__ABOUT THIS EXERCISE__
The response should hold each line from the entries below where "page" is found.

__MATERIAL SHOWN__

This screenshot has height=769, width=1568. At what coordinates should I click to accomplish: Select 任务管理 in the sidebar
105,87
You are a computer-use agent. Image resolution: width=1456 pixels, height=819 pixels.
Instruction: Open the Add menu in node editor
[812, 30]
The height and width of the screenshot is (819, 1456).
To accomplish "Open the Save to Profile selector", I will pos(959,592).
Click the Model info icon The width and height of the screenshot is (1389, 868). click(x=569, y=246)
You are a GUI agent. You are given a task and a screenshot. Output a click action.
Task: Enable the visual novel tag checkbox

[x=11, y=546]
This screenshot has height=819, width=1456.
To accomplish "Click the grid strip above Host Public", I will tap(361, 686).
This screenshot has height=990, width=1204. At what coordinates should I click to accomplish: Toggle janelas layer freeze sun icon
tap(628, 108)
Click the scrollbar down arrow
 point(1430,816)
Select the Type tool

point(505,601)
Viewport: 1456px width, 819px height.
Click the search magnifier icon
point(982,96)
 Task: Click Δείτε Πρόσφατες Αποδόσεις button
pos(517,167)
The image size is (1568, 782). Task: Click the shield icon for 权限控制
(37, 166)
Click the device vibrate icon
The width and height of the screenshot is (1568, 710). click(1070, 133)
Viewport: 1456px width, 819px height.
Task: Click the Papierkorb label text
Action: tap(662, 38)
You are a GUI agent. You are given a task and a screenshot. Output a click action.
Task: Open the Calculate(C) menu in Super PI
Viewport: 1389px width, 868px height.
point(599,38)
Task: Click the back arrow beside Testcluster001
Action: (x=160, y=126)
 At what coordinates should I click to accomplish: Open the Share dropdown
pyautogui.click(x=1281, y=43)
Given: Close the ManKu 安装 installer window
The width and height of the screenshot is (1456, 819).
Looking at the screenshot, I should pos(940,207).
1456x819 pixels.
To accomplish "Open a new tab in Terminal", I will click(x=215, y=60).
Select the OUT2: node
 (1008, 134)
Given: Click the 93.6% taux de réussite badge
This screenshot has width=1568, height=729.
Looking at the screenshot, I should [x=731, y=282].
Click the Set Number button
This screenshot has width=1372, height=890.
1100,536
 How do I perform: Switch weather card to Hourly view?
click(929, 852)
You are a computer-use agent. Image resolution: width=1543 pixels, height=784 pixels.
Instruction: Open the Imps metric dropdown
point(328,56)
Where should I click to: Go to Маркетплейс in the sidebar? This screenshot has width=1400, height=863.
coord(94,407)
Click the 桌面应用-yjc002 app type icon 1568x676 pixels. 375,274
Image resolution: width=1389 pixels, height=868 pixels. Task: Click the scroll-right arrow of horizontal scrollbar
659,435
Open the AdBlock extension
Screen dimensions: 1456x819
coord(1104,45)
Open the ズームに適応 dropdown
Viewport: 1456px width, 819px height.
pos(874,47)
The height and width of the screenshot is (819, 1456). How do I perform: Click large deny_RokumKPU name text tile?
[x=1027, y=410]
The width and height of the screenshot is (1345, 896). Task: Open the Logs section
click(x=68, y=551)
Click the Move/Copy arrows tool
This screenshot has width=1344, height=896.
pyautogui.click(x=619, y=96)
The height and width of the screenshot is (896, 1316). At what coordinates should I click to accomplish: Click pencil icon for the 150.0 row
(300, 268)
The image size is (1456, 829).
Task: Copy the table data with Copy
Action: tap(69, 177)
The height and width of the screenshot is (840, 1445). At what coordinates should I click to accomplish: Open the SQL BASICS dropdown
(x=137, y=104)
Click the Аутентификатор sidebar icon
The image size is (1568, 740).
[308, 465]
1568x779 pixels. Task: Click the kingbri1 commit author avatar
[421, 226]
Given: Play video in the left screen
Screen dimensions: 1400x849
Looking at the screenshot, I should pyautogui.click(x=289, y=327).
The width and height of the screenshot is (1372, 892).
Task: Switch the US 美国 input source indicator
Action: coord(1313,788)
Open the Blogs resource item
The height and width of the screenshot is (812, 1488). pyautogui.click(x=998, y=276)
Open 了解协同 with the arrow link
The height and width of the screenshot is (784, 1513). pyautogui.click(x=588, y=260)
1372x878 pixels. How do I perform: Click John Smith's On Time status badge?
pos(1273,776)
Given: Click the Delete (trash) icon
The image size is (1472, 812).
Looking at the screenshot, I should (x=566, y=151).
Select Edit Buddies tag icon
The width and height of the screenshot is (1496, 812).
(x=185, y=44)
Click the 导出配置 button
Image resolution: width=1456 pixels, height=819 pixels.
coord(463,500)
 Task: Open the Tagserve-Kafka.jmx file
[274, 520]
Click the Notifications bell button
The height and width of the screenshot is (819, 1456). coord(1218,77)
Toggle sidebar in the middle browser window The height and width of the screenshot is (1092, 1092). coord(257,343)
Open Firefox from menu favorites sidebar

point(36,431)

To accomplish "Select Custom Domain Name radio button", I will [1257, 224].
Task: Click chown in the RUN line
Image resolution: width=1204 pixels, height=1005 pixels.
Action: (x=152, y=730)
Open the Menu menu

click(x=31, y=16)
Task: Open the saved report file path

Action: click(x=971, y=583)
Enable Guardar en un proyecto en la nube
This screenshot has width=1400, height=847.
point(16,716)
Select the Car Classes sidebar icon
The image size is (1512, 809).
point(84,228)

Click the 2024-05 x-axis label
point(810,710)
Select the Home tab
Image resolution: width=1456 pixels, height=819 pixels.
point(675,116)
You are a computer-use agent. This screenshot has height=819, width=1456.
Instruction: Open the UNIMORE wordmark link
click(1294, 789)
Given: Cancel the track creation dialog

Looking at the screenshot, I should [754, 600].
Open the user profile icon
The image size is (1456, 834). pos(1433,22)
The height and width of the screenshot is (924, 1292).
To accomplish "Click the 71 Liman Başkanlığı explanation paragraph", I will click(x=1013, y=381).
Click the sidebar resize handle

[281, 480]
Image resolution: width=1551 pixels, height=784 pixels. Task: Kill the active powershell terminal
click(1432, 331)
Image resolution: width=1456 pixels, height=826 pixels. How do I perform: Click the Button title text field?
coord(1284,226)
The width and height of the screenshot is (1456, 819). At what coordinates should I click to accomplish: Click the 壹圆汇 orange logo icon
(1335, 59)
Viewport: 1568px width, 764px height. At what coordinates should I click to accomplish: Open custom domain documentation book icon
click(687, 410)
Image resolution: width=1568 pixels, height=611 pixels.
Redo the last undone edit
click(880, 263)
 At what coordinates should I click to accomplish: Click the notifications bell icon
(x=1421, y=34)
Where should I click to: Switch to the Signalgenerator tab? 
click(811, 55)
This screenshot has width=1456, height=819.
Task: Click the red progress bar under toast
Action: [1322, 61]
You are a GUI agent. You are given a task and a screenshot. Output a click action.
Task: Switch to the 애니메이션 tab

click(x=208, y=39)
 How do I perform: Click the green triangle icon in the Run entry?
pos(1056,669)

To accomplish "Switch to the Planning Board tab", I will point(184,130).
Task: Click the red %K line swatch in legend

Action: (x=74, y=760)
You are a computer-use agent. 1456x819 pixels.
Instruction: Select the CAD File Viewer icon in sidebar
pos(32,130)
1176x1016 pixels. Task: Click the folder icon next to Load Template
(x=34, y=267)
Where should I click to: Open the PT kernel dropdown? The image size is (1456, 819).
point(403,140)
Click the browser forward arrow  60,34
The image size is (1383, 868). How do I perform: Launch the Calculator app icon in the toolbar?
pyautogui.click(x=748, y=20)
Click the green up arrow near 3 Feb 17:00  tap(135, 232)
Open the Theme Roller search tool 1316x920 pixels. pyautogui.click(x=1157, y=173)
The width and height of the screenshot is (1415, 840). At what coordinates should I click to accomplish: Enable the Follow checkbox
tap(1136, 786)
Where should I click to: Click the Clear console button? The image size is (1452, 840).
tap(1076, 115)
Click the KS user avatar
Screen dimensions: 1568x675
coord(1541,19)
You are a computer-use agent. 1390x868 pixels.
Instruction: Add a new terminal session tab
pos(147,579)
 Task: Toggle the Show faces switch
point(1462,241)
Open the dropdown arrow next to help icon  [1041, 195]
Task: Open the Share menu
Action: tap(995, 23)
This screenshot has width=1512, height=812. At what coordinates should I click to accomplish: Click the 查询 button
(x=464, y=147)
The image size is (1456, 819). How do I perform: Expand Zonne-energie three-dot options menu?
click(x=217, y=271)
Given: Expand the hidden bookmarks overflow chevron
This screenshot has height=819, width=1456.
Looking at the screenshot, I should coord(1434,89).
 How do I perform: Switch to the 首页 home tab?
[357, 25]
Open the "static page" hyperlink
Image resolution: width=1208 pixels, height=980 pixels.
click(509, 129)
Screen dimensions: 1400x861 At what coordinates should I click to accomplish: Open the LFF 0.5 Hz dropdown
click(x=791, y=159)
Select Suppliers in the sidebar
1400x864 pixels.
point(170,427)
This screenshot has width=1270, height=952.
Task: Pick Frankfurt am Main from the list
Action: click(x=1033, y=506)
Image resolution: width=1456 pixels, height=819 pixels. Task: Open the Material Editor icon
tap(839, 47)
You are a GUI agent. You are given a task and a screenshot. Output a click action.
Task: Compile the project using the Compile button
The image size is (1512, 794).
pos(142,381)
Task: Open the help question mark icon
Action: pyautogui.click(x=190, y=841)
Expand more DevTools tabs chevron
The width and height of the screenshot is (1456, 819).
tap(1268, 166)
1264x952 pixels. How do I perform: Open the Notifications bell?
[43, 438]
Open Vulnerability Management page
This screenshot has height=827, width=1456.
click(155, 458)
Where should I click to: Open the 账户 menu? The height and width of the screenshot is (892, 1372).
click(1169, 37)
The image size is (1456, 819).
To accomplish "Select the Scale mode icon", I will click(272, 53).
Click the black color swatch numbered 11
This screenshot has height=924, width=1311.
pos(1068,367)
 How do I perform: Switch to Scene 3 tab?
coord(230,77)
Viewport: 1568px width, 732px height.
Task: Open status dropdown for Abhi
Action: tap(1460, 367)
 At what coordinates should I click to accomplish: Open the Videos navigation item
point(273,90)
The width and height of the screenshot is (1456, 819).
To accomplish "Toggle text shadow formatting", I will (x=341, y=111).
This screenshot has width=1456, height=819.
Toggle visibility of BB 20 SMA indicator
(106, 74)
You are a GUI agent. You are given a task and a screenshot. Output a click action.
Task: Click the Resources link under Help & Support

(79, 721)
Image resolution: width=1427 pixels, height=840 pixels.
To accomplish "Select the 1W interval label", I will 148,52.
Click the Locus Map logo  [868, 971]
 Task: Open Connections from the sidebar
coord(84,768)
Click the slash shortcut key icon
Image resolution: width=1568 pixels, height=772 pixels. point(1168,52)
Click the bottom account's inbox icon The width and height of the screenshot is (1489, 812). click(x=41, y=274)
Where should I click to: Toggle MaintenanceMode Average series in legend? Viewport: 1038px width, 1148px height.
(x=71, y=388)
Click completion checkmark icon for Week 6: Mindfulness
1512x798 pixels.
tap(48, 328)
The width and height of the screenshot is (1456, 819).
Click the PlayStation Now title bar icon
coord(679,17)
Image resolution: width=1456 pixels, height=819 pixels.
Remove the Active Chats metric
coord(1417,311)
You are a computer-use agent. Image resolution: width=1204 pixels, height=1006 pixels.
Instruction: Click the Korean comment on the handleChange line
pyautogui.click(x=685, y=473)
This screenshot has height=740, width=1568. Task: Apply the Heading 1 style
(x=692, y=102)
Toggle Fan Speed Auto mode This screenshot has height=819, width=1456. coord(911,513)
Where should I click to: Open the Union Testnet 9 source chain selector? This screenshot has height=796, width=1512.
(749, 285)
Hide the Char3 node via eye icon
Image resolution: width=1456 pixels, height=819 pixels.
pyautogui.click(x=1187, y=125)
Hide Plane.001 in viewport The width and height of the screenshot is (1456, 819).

__FINISHED TASK__
Open the "static page" hyperlink
Open Vulnerability Management page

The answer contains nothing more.